**Direction**
Rescale the material from the line with "The width and height of the screenshot is (1000, 461)." to the line with "click(x=518, y=18)", including both of those lines: write these lines out again, requests included, with each click coordinate in the answers multiplied by 2.15 and rounded to a whole number, halves rounding up. Leave every number in the requests unchanged.

**Supplied data**
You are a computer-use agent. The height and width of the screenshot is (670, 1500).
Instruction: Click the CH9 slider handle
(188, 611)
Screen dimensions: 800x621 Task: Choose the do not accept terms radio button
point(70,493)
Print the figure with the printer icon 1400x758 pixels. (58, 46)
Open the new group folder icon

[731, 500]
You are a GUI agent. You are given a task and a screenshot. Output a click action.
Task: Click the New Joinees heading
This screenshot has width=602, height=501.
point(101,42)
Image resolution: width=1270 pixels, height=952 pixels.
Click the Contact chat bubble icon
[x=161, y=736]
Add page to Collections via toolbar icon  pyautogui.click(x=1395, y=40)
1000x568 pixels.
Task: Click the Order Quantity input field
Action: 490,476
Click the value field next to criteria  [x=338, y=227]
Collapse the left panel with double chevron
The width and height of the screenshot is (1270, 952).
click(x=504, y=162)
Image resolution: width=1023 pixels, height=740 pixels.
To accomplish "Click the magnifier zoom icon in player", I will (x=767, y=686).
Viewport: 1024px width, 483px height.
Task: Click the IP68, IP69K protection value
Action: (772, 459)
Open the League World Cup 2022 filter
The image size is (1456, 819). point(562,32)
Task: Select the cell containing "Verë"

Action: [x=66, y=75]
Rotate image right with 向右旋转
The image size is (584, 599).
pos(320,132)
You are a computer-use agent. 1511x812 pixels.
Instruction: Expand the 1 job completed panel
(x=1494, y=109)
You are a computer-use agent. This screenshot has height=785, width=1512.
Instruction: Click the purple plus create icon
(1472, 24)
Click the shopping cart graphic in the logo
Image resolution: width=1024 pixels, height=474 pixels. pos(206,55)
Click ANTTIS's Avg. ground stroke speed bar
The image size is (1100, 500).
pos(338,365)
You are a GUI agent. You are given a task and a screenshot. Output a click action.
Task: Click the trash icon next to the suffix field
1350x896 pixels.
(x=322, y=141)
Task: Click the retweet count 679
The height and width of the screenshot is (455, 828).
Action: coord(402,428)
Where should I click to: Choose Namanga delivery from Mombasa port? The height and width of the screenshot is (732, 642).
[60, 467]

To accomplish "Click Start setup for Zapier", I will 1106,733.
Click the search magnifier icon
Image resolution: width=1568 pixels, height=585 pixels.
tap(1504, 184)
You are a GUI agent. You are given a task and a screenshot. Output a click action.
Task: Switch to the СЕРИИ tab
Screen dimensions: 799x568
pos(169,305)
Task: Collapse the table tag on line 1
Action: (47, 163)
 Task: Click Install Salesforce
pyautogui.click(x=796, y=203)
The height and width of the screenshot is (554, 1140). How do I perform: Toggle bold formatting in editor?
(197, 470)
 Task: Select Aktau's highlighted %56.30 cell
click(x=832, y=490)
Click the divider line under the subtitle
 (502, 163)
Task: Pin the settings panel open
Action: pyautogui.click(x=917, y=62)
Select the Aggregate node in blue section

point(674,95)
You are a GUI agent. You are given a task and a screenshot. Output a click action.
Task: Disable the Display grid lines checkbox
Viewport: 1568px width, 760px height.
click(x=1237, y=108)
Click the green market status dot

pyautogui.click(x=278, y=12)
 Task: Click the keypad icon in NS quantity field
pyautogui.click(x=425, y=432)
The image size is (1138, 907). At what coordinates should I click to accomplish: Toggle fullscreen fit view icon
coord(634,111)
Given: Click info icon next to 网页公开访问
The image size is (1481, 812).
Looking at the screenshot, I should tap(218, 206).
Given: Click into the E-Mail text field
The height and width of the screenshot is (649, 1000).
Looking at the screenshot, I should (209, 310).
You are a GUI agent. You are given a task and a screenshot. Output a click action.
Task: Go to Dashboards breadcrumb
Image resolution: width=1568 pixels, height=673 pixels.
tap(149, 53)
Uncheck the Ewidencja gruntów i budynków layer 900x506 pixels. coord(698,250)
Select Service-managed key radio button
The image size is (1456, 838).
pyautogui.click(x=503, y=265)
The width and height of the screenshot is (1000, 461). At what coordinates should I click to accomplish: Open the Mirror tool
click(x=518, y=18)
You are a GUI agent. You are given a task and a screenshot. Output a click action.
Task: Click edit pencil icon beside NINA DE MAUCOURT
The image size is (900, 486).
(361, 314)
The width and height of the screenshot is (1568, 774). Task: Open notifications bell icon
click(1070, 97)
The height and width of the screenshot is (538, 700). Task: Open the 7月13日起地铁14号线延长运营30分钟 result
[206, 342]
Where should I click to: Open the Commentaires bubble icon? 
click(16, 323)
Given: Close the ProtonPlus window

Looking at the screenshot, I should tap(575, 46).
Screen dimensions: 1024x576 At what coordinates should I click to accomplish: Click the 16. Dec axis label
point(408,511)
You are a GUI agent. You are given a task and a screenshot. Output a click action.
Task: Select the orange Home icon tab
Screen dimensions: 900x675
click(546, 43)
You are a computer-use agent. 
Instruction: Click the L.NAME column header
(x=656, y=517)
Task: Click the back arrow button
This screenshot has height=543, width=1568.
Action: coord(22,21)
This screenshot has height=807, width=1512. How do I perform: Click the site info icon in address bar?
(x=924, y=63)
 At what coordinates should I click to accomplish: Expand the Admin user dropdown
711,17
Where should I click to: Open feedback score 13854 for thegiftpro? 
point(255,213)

**Task result**
The width and height of the screenshot is (1000, 461). At what coordinates should I click to accomplish: Open the Mirror tool
click(x=1114, y=39)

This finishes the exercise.